UK scientists and engineers will play a role in major global missions to the Moon, Mars and Venus, thanks to new funding from the UK Space Agency for work towards international space science and exploration projects.

UK-built camera used in ExoMars Raman Laser Spectrometer.

The Space Science and Exploration Bilateral Programme will help Royal Holloway develop software for the Indian Space Agency (ISRO) Chandrayaan-2 orbiter to detect ice under the surface of the lunar south pole.

Another project will see the University of Leicester lead on a Raman spectroscopy instrument for iSpace’s commercial rover and lander missions investigating water ice on the Moon, helping us to understand whether this is a resource that could be used for longer term lunar exploration.

Other projects to receive a share of the £7.4 million funding include the Open University and universities of Sussex, Aberdeen and Cambridge teaming up with NASA, the Canadian Space Agency (CSA) and the Japan Aerospace Exploration Agency (JAXA).

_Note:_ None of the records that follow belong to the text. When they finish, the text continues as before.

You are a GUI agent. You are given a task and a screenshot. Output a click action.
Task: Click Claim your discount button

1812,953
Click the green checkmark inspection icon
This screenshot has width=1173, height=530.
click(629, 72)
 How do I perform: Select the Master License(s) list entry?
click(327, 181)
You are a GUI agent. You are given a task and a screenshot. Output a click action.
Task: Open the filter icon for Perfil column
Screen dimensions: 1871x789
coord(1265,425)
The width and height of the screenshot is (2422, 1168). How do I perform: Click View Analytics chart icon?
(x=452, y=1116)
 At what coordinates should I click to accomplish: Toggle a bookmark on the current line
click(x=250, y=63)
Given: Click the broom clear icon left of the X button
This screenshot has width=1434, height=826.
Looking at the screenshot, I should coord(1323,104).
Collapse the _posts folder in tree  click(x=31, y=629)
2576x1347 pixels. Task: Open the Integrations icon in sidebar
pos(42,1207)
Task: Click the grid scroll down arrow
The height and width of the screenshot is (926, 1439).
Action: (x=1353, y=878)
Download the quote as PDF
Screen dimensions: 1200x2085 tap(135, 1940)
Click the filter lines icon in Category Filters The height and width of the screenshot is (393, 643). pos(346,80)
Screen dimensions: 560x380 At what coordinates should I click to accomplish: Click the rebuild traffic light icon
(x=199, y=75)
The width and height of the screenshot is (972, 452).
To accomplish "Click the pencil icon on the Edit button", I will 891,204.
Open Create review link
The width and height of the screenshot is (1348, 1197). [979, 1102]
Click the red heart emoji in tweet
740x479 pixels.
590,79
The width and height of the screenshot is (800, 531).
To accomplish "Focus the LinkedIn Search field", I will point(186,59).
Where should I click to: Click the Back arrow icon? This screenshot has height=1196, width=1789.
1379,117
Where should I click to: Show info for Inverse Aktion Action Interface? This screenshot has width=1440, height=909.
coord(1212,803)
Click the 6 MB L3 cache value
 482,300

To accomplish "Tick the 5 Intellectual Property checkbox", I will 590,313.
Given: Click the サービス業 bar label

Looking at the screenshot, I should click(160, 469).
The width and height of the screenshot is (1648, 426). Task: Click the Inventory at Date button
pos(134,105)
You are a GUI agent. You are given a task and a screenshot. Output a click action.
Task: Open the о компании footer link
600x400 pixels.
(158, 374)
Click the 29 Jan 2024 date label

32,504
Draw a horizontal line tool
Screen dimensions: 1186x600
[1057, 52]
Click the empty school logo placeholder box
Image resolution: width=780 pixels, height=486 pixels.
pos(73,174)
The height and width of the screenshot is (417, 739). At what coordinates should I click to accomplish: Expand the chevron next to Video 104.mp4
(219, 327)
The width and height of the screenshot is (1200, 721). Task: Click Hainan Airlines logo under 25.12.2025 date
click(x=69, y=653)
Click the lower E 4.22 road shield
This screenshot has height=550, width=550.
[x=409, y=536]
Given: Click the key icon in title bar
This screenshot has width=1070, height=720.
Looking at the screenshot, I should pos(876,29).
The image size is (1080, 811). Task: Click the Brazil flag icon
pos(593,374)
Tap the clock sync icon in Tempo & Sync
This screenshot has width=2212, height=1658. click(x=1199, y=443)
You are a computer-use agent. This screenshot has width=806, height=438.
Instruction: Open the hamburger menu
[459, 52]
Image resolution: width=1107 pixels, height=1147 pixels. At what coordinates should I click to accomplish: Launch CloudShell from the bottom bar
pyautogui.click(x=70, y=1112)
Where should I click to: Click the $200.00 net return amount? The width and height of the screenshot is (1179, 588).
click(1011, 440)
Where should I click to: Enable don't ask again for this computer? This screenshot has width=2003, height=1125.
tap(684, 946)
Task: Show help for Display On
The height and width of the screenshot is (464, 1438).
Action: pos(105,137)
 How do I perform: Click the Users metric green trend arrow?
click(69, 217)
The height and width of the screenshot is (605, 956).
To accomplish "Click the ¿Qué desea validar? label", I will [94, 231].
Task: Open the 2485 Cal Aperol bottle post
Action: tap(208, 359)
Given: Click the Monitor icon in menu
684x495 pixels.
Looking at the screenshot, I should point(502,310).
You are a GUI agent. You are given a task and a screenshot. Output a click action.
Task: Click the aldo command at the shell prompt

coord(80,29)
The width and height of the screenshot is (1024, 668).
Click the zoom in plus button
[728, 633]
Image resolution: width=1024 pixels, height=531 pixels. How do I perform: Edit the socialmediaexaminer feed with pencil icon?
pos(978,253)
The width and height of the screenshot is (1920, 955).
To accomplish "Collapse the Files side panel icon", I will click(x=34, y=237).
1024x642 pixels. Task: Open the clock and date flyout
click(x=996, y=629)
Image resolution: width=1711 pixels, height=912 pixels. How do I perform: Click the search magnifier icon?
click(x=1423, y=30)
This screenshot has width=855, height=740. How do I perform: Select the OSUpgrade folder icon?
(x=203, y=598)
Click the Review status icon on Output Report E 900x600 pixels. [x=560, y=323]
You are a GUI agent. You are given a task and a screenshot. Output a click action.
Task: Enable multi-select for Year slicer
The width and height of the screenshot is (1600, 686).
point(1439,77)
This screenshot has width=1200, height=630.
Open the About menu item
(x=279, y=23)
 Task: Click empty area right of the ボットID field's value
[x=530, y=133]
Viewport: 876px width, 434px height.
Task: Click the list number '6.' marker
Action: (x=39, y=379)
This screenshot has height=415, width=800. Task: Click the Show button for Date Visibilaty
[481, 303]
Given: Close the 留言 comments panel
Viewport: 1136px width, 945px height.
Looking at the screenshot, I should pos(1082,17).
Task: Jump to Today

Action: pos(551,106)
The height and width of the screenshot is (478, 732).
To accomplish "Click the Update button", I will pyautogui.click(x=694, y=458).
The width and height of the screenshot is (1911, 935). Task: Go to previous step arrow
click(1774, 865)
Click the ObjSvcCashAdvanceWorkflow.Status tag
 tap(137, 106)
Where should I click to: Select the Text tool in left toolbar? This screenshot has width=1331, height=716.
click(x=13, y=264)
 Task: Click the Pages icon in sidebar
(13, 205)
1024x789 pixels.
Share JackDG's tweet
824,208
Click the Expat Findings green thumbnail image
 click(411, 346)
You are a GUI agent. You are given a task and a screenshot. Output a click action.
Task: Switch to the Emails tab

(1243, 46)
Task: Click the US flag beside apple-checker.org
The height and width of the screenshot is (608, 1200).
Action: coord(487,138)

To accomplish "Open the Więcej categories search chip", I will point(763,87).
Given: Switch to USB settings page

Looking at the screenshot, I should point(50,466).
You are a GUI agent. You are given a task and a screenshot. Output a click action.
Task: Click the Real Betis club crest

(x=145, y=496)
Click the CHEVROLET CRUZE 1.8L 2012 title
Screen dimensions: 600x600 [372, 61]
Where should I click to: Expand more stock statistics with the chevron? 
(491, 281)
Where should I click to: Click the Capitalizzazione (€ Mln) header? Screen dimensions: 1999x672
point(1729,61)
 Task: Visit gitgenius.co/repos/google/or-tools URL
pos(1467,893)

The announcement coincides with the Global Space and Technology Convention (GSTC), taking place in Singapore this week to showcase the rapidly growing sector in Asia and opportunities for international collaboration. These projects, alongside a UK delegation at the GSTC, highlight how the UK supports its world-class scientists to work with partners around the world as set out in the National Space Strategy.